O trabalho como Psicóloga Judiciária oportunizou a participação nos processos judiciais consultados, tanto no contato com a vítima e sua família, quanto no conhecimento dos procedimentos utilizados pelos demais profissionais envolvidos nos casos. A rotina do trabalho no ambiente forense ofereceu as condições para a observação dos fenômenos que envolvem o abuso sexual infantil nas investigações policiais e judiciárias, desde a entrevista com a vítima e seus familiares até o contato pessoal com outros profissionais e a participação em audiências.
Os registros das observações foram constantes, visto a determinação judicial de apresentação de relatório de Avaliação Psicológica nos processos. Assim, a observação do profissional que participa dos procedimentos a que o caso foi submetido cuida dos detalhes que auxiliarão na análise e que, possivelmente, influenciarão nos discursos dos envolvidos, efetivando a observação participante.
A interação com os demais profissionais também compõe a observação participante, uma vez que diferentes saberes se aliam ou se opõem no transcurso de uma ação judicial, facilitando ou impedindo a expressividade daquele que é avaliado. Além da tarefa profissional desempenhada, a necessidade de maior conhecimento sobre o abuso sexual infantil e o testemunho da criança foi propulsora para a utilização da observação participante, ampliando o foco de atenção para todos os envolvidos, isto é, vítimas, famílias, profissionais e a própria atuação profissional.
Estar inserida na problemática estudada trouxe oportunidades que extrapolaram o intuito do conhecimento, gerando a modificação da ação profissional em benefício do atendimento e compreensão da criança-vítima, pois à medida que as interrogações e descobertas surgiam não foi possível permanecer indiferente a elas.
A importância da utilização de mais de uma fonte de evidências oferece credibilidade à pesquisa, já que as informações foram corroboradas.
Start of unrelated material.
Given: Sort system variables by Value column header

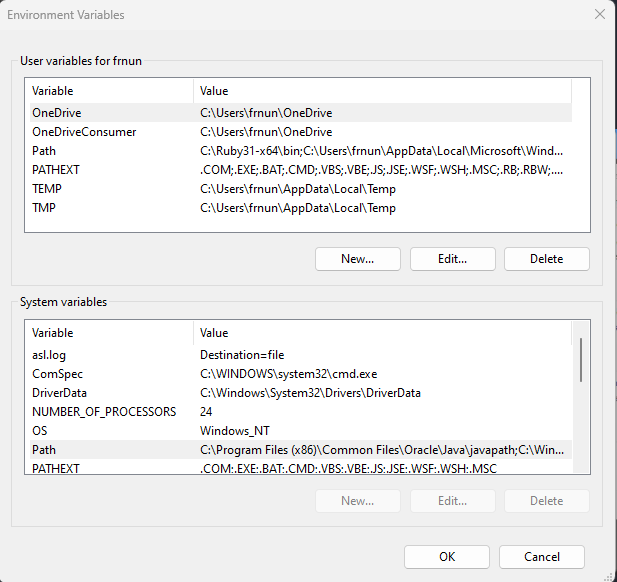Looking at the screenshot, I should pos(380,333).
A organização e documentação dos dados também foram relevantes para oferecer confiabilidade ao trabalho, destacando do caso suas principais características, gerando um banco de dados para uma inspeção independente.
As proposições teóricas, juntamente com as revisões feitas na literatura utilizada orientaram a análise do estudo de caso, respondendo a questões do tipo “como” e “por
que”. A abordagem descritiva do caso também auxiliou na organização da análise, identificando causas e conseqüências da problemática estudada.